Mais parallèlement au malaise, j'ai ressenti une profonde compassion pour cet homme qui se croit menacé de toutes parts et dont le pire ennemi n'est autre que lui-même. Durant ces années, Strindberg se détruit et fait le vide autour de lui. Ceux qui l'aiment encore n'ont d'autre choix que de le quitter, tant il leur fait du mal, sans toujours le vouloir. Et la conscience aiguë qu'il a de ce gâchis lui cause un chagrin profond. Il sait tout ce qu'il manque. Mais il est comme "à côté" des autres et les démons dont il sent sans cesse la présence autour de lui ne sont peut-être, au fond, que les tourments de sa culpabilité. 
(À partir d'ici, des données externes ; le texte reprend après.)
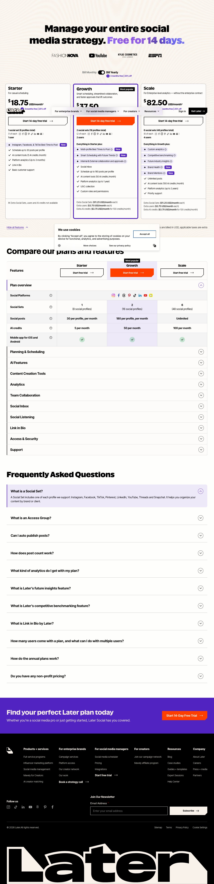Open For enterprise brands nav menu
Screen dimensions: 214x884
68,111
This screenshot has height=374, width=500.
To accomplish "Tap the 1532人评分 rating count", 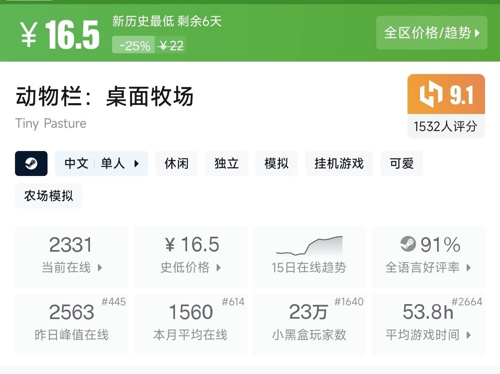I will (x=446, y=126).
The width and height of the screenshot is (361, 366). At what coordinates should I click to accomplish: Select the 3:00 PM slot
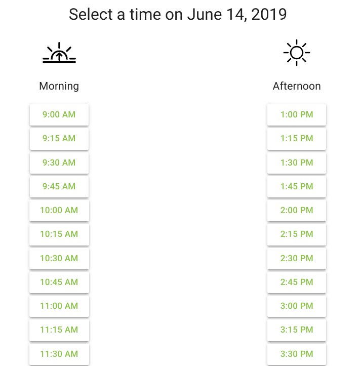tap(297, 306)
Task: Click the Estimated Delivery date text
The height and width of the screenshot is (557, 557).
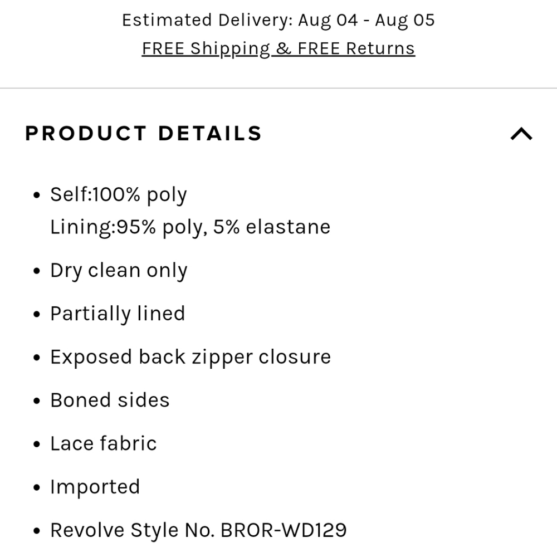Action: 279,20

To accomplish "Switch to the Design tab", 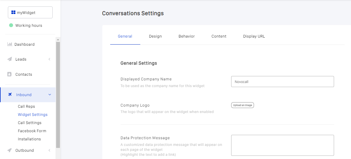I will 155,36.
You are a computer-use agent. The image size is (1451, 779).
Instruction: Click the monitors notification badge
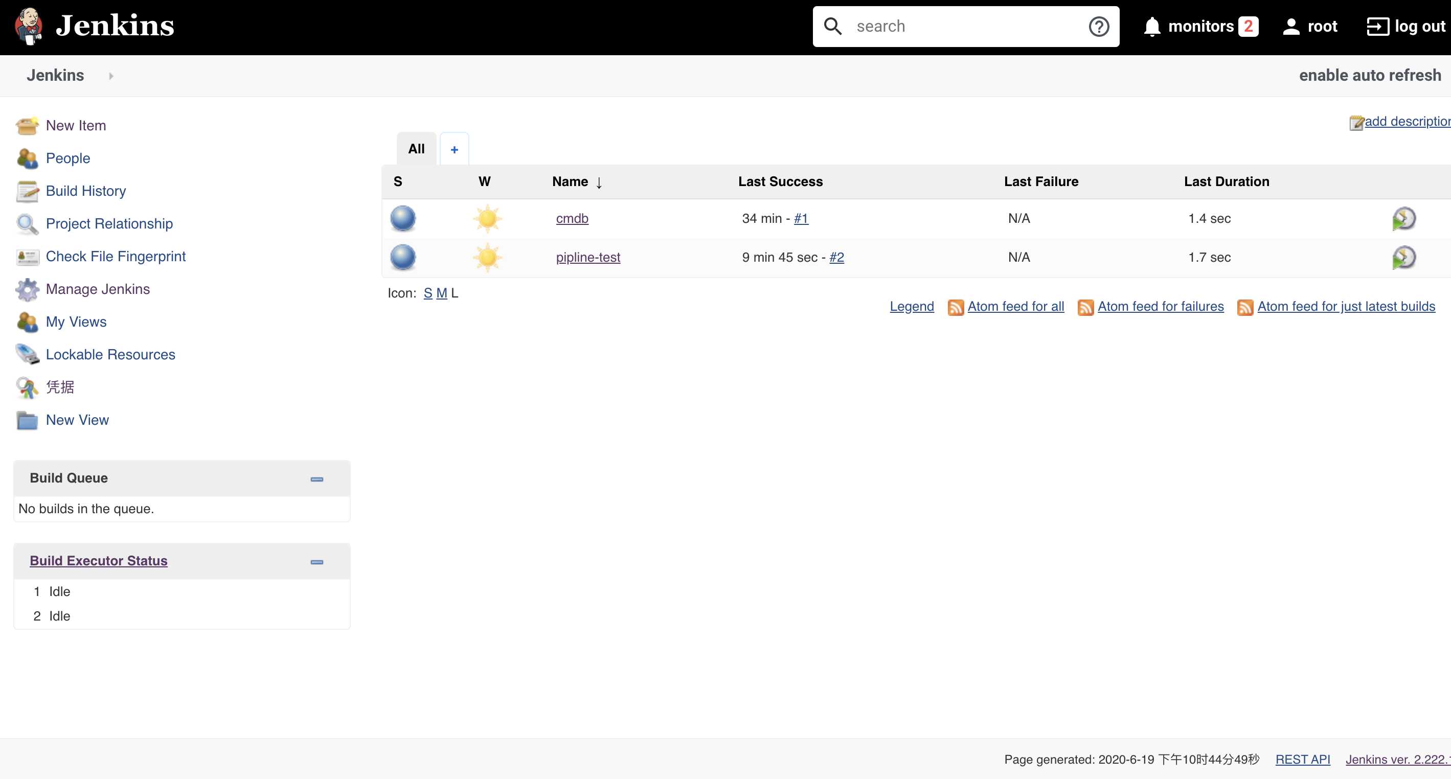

Alors, bien sûr, il y a quelques considérations misogynes et aigrelettes qui parsèment le texte deci delà, fortifiant sa légende et faisant de lui un personnage parfois très irritant. Strindberg avait, semble-t-il, un don pour ne laisser personne indifférent, suscitant l'engouement ou le rejet. Mais lire Inferno nous le rend plus proche, presque plus "humain". C'est une vraie confession, que je pense sincère, et dont certains passages m'ont bouleversée car plus encore que la folie, l'enfer est peut-être la peur de devenir fou, la pleine conscience de ce lent enlisement.